I'm very curious what the mood is for the average developer at Bungie, especially going forward.
Having done my own stretch of time in the EA mines, it's a very "mercenary" environment. The writing's on the wall, no question: this game is cooked and its lifespan is finite and short. Layoffs are coming. The day-by-day mood is upbeat and jovial (they're getting paid, after all). The ones prone to anger (i.e. the trannies and LGBTBBQ drones) are angry, for all sorts of reasons (possibly including the poor adoption rate of their current pet project and the Obvious Bigotry™ causing it), but because they're generally useless, they aren't impacting the overall mood too much. They're always angry about
something, so they get tuned out.
Everyone at the studio for whom this
isn't their first gig is roughly dividing their work time each day evenly between 1) fucking around in the break room, attending meetings, socializing in person within the studio and then performing actual work, and 2) carefully (and quietly) cultivating and maintaining external relationships with personnel at other studios to make sure they've got somewhere to land (and resumes pre-tailored well in advance) when the inevitable layoffs come. Note that layoffs are
very routine at game dev studios; tenure is rare, and even highly-valued high-productivity employees are often washed out upon project completion, even for successful games (the suits figure "well shit, the work's
done now, right? Why do we need to keep paying them to stick around and do nothing?"). It is not uncommon for an experienced developer to begin revising his resume and get the feelers out within one week of starting a new gig, even if their new position is a full-time w/benefits one.
The newbies?
They're probably sweating a bit at this point.

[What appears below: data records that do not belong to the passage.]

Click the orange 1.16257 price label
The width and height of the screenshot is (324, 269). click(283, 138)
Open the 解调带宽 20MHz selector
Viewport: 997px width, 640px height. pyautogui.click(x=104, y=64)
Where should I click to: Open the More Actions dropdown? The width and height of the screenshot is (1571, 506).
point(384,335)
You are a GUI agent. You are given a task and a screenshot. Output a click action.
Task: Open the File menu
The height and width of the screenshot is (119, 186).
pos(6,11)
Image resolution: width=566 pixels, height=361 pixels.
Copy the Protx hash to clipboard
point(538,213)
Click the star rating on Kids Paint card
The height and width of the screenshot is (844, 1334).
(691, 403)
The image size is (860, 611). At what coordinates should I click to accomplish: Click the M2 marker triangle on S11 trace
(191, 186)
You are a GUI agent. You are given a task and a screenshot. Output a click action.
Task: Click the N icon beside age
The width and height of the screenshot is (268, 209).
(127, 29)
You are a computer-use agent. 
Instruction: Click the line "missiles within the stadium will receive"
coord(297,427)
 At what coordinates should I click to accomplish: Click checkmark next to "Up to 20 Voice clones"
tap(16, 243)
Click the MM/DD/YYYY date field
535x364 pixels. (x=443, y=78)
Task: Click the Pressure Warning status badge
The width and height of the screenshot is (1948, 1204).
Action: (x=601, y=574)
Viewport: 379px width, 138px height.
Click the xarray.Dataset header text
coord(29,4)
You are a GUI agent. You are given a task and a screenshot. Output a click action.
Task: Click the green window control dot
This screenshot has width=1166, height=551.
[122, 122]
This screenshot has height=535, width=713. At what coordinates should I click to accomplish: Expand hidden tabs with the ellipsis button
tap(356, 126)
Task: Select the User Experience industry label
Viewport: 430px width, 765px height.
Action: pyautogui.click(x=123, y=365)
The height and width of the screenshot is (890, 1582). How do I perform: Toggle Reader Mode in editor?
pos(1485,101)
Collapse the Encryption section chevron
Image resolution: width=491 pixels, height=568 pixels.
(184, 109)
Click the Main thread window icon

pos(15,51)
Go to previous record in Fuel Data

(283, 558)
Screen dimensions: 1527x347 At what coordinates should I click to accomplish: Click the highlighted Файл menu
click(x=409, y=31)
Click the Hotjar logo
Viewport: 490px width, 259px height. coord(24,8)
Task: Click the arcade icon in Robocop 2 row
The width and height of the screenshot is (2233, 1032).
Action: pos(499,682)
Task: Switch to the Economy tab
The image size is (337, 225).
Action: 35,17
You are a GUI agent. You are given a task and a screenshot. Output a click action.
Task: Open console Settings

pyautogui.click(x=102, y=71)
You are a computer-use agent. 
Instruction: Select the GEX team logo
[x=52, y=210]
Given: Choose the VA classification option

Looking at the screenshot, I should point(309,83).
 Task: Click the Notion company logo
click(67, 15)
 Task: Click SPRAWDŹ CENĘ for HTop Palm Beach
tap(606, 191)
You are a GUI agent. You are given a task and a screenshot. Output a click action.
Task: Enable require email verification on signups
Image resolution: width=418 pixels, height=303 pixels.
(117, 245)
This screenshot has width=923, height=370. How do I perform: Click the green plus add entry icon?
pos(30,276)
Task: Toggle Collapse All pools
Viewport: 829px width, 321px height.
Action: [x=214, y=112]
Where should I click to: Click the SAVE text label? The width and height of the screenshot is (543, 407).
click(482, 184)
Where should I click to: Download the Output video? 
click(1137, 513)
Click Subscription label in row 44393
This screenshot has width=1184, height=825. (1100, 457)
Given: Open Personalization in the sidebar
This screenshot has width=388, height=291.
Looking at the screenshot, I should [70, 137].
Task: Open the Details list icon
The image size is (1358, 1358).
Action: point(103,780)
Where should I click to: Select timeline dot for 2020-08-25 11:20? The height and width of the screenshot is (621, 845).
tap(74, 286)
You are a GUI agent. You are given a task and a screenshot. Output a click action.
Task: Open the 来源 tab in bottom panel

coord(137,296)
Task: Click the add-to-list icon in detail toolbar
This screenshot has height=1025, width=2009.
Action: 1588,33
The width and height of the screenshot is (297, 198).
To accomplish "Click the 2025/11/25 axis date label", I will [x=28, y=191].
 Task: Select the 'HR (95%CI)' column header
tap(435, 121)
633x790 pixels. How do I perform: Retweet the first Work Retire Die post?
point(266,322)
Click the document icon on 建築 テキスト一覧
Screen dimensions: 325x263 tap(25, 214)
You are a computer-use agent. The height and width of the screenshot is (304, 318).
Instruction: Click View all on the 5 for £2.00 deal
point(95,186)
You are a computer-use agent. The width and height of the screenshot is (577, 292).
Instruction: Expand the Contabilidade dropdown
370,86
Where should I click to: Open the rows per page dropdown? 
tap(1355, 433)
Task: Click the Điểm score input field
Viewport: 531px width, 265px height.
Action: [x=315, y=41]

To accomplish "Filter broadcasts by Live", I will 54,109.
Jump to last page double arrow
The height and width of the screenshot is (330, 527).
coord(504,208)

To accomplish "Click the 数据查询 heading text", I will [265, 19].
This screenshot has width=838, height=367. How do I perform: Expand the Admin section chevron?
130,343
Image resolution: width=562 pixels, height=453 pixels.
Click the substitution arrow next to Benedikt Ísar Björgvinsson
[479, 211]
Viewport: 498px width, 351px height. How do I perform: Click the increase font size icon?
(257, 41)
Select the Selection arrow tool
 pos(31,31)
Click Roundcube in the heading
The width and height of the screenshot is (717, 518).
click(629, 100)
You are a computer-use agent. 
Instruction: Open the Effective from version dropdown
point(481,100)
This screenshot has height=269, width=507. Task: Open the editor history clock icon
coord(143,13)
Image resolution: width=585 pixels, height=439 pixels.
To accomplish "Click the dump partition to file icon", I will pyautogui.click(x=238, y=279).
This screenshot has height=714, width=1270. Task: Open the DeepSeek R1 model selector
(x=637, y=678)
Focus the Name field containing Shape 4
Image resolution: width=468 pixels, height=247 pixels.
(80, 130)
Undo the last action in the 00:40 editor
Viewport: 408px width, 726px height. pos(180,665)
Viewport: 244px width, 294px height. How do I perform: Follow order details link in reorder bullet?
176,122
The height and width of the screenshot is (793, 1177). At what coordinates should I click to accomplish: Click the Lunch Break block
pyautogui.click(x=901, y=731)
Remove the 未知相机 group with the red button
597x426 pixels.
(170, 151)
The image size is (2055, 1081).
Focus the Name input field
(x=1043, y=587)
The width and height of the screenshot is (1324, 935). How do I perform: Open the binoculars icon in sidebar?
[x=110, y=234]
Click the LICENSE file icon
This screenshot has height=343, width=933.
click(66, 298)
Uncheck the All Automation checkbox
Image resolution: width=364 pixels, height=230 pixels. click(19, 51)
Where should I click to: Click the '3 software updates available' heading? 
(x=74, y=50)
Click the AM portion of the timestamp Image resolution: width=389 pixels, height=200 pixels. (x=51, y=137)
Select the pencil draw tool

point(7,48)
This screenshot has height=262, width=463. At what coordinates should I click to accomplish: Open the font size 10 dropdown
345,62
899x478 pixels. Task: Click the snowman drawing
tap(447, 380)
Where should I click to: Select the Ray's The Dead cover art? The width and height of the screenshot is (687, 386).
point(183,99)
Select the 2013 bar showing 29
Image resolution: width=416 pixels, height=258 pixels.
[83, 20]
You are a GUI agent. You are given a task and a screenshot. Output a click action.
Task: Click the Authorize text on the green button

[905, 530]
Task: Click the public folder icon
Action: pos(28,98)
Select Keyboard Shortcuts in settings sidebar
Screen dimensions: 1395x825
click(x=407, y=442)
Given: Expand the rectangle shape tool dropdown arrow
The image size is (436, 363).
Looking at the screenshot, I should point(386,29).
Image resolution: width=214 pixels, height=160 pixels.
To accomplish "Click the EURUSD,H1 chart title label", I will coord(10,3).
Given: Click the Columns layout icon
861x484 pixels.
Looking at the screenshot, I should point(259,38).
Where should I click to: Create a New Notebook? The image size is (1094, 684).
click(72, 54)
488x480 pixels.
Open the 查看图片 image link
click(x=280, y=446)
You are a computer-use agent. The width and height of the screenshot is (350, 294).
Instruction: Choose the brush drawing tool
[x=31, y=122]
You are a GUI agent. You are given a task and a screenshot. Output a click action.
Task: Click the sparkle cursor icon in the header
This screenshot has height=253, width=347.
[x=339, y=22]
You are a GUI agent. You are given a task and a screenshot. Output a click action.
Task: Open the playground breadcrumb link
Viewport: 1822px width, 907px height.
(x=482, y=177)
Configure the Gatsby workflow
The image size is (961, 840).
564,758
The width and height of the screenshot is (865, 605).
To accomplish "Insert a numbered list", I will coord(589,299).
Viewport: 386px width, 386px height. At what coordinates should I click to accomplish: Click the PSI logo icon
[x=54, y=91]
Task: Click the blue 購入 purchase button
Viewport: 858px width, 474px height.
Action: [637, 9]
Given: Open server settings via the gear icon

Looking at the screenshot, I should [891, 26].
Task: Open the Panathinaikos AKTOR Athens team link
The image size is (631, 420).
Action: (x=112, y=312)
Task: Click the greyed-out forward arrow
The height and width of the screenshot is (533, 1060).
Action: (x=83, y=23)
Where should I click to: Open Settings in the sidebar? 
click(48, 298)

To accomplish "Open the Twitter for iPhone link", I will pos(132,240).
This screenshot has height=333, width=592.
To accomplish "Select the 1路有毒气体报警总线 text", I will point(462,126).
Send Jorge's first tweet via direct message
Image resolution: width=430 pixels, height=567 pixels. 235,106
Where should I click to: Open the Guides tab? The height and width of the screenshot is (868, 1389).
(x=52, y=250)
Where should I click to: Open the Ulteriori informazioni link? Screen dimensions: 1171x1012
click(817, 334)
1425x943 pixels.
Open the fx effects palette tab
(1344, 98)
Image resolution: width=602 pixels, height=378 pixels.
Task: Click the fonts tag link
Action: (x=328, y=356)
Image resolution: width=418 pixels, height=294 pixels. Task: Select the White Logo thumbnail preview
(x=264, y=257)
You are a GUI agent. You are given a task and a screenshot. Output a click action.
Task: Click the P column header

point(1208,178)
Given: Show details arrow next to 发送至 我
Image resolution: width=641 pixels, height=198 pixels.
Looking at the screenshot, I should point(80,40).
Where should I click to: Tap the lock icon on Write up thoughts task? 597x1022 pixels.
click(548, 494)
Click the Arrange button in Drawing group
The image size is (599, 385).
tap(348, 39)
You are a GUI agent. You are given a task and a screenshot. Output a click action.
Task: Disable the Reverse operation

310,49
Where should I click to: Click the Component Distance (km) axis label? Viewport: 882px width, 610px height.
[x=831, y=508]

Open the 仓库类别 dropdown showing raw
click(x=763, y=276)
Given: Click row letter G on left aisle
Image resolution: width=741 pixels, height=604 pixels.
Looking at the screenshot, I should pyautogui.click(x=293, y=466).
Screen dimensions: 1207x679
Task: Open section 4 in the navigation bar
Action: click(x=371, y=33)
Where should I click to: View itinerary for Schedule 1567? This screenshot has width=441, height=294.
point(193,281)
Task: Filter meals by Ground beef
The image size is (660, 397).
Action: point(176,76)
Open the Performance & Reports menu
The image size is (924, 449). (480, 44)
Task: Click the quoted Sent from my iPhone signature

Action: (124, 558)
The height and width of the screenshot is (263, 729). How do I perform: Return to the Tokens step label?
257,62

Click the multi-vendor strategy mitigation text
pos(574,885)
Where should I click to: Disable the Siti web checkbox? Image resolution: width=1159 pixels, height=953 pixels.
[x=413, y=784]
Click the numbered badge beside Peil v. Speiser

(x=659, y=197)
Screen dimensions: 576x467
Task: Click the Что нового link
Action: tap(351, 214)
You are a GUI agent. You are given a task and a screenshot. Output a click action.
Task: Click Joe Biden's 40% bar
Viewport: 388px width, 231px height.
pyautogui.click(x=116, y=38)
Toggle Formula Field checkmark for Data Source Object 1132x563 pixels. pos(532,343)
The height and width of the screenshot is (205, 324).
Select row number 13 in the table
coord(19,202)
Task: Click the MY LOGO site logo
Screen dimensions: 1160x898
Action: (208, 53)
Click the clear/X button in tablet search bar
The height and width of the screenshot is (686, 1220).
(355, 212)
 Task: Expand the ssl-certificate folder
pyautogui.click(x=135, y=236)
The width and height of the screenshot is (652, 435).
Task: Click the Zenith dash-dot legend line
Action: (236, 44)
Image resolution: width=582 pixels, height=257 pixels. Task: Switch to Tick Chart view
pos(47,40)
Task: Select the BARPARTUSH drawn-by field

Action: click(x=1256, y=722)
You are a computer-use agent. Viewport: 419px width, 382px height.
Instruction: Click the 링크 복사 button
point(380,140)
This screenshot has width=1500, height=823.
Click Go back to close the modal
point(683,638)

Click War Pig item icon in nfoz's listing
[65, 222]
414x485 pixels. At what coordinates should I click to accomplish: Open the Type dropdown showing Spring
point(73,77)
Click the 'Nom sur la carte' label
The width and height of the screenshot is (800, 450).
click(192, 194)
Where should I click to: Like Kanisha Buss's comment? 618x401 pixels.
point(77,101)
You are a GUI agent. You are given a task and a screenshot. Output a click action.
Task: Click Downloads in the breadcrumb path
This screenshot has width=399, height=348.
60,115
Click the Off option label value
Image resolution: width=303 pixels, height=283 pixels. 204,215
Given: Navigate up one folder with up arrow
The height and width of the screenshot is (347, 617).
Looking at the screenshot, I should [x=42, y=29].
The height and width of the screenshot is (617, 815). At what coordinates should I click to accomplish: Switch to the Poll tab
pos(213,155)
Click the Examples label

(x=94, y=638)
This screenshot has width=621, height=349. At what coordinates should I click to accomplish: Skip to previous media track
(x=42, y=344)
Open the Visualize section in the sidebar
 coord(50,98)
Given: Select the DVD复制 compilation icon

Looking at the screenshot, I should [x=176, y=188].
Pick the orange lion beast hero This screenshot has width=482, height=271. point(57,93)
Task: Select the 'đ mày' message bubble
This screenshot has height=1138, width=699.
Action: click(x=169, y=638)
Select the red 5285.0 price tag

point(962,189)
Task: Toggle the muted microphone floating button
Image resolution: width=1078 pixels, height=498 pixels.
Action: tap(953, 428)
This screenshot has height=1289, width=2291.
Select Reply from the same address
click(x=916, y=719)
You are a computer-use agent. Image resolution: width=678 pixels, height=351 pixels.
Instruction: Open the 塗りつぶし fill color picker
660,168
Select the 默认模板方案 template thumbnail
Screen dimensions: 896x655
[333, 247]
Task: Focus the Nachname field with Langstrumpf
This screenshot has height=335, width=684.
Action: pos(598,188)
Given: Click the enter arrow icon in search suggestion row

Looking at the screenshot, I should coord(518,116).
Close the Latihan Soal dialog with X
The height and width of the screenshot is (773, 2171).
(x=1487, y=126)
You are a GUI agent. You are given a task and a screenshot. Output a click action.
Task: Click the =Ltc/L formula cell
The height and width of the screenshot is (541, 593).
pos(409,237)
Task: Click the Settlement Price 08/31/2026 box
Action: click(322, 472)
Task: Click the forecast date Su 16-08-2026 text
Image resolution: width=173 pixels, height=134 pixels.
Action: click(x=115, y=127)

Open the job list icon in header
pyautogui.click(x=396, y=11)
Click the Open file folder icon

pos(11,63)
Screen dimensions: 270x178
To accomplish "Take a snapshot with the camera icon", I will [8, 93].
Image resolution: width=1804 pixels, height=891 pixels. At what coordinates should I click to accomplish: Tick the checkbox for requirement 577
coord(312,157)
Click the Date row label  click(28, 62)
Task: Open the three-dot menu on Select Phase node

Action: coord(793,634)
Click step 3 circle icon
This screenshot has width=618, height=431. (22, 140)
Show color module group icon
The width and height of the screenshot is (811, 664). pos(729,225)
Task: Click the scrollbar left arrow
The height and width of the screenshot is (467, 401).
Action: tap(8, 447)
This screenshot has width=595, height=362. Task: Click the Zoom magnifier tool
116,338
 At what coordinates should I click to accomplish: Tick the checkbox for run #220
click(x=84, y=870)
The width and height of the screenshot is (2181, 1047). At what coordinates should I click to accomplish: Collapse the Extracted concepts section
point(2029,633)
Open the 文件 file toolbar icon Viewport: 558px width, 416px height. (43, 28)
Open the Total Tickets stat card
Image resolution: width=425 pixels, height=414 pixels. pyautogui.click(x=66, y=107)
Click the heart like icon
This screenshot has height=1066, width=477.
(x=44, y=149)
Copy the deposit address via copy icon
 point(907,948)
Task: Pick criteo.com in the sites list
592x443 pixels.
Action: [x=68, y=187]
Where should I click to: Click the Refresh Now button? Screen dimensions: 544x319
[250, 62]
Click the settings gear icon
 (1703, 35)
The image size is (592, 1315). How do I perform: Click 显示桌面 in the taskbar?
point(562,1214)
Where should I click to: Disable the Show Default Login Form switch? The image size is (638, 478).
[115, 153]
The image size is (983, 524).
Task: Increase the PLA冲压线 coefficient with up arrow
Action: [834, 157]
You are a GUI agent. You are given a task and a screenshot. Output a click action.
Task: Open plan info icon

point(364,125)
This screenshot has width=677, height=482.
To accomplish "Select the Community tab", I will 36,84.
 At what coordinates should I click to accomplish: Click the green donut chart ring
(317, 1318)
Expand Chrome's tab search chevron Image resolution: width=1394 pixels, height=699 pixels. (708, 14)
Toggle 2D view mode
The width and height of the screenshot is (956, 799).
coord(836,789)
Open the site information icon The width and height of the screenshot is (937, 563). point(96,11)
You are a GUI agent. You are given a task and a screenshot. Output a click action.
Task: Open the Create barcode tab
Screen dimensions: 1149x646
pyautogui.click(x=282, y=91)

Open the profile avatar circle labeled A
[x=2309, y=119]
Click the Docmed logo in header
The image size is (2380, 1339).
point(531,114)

How low does everyone think the player count needs to go before they just pack it in?
There's a critical make-or-break threshold they have to hit first -- a low enough player count where the matchmaking system starts breaking down and has to be manually tweaked on a regular basis to make sure people don't get stuck queueing for games indefinitely because there aren't enough "matching" players to throw into a lobby together. I think once they hit that point where they're tweaking matchmaking to keep queues moving, that'll be when the secret looming countdown timer of doom begins for real, and I doubt there's more than 3 months' worth of sand in that particular hourglass.